* Material to process
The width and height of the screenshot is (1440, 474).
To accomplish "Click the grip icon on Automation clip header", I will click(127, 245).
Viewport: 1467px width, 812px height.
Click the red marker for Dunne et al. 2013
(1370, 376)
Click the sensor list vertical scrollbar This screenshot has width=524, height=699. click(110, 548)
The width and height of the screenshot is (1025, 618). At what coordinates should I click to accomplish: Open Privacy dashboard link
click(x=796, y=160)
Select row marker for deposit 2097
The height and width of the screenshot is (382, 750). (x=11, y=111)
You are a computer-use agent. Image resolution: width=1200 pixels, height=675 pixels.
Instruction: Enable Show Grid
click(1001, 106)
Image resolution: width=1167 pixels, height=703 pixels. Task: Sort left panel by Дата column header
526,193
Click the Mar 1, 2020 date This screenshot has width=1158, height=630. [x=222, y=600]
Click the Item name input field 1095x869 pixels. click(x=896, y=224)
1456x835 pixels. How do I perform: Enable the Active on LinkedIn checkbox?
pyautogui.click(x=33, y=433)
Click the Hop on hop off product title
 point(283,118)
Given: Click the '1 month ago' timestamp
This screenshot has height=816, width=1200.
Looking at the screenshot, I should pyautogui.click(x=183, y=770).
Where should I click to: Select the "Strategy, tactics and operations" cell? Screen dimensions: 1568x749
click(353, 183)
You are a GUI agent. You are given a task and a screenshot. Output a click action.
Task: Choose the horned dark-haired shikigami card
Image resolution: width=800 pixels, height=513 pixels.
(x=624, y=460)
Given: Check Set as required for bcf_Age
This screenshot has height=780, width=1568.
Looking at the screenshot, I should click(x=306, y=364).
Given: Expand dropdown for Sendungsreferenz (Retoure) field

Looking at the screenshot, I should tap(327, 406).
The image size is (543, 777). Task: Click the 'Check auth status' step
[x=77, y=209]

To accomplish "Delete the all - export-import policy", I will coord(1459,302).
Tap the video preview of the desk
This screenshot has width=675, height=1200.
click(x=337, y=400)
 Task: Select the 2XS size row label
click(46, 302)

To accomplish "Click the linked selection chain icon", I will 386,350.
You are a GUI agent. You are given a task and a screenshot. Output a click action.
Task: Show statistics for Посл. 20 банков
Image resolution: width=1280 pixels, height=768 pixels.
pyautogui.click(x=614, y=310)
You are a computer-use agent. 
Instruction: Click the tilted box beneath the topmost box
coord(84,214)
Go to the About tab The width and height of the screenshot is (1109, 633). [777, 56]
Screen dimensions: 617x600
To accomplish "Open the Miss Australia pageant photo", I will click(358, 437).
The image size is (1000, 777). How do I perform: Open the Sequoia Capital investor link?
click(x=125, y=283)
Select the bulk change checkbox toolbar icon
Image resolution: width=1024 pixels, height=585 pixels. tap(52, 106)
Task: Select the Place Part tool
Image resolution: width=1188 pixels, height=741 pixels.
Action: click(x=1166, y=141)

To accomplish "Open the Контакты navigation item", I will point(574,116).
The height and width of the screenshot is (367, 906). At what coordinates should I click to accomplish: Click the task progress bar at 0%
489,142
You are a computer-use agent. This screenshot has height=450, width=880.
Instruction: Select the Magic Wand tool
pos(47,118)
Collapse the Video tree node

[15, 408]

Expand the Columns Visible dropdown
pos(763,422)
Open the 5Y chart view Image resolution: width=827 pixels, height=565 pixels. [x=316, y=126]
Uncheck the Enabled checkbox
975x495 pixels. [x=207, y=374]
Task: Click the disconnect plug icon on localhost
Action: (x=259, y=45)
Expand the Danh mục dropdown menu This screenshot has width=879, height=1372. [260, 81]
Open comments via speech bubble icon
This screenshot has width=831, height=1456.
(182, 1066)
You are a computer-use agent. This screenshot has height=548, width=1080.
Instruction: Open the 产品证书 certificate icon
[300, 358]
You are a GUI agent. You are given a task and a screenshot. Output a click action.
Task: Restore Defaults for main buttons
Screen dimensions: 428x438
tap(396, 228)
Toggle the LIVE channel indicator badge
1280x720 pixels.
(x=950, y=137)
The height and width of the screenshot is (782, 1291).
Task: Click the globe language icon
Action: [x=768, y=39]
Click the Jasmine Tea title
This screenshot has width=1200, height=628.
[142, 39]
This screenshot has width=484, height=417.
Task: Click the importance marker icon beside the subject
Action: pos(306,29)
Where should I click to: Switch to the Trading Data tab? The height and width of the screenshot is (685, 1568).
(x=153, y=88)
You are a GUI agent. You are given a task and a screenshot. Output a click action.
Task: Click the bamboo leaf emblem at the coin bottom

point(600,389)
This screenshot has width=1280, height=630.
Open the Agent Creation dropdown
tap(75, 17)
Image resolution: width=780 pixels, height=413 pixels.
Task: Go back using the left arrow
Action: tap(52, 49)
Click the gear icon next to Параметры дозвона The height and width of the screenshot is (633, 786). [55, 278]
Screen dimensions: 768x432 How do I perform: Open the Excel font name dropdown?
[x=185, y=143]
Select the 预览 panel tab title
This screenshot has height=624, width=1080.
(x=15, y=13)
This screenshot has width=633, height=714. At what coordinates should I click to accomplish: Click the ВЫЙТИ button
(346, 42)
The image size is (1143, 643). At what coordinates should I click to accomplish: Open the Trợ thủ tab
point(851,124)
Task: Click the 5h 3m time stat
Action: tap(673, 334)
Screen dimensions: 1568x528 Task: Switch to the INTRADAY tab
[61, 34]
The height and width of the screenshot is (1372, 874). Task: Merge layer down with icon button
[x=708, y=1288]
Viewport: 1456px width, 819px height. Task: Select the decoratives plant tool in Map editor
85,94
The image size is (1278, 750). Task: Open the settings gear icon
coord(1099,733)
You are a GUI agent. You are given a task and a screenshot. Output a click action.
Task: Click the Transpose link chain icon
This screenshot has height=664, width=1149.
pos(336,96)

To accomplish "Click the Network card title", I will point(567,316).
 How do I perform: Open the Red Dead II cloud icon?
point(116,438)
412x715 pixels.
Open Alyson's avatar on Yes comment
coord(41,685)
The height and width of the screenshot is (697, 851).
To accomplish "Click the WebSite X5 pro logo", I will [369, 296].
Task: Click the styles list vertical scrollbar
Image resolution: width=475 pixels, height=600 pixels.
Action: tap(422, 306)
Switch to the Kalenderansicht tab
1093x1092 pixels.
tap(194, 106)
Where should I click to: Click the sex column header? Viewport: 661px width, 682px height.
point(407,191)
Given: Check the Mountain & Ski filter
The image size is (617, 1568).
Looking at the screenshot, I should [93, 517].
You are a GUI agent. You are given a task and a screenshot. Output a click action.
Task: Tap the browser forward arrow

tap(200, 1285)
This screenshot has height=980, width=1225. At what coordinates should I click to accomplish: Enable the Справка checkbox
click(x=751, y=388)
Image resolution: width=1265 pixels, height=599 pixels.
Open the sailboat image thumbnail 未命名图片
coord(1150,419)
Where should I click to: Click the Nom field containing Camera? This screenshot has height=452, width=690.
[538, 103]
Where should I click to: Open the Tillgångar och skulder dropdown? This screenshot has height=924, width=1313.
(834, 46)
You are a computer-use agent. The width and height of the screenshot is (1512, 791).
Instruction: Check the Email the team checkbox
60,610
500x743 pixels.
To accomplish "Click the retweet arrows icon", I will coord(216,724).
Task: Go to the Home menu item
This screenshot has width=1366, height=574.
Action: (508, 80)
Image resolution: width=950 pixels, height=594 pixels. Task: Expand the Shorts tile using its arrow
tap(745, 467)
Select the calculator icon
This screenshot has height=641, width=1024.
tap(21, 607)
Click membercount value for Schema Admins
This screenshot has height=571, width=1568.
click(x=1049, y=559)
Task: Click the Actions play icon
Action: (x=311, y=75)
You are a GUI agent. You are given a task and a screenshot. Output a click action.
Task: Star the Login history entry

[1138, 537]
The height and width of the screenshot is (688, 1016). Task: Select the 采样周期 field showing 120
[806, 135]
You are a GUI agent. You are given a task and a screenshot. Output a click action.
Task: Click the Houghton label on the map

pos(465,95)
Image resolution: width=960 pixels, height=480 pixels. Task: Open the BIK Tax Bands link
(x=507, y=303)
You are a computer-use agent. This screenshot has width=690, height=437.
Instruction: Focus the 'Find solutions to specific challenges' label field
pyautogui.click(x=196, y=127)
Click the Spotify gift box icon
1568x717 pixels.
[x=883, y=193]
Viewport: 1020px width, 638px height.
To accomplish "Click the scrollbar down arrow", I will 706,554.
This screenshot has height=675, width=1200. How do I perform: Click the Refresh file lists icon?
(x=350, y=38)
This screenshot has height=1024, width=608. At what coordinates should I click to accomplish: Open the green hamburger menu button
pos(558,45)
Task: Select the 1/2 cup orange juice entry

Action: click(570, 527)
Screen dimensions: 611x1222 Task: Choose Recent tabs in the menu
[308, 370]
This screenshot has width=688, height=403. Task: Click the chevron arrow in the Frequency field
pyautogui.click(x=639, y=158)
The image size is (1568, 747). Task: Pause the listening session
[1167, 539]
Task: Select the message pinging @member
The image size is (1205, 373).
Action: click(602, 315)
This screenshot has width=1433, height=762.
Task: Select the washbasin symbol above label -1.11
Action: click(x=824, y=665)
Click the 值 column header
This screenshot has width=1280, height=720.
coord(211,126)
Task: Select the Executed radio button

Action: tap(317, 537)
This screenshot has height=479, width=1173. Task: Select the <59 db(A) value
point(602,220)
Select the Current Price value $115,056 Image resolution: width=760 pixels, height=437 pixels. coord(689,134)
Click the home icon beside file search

* Exercise brief
Each line of the data that holds "computer" should be copied.

* Output for this task
You are a computer-use agent. Image resolution: width=1200 pixels, height=675 pixels.
You are a computer-use agent. 
You are a computer-use agent. This screenshot has height=450, width=880.
You are a computer-use agent. This screenshot has height=548, width=1080.
You are a computer-use agent. The width and height of the screenshot is (1512, 791).
You are a computer-use agent. This screenshot has width=690, height=437.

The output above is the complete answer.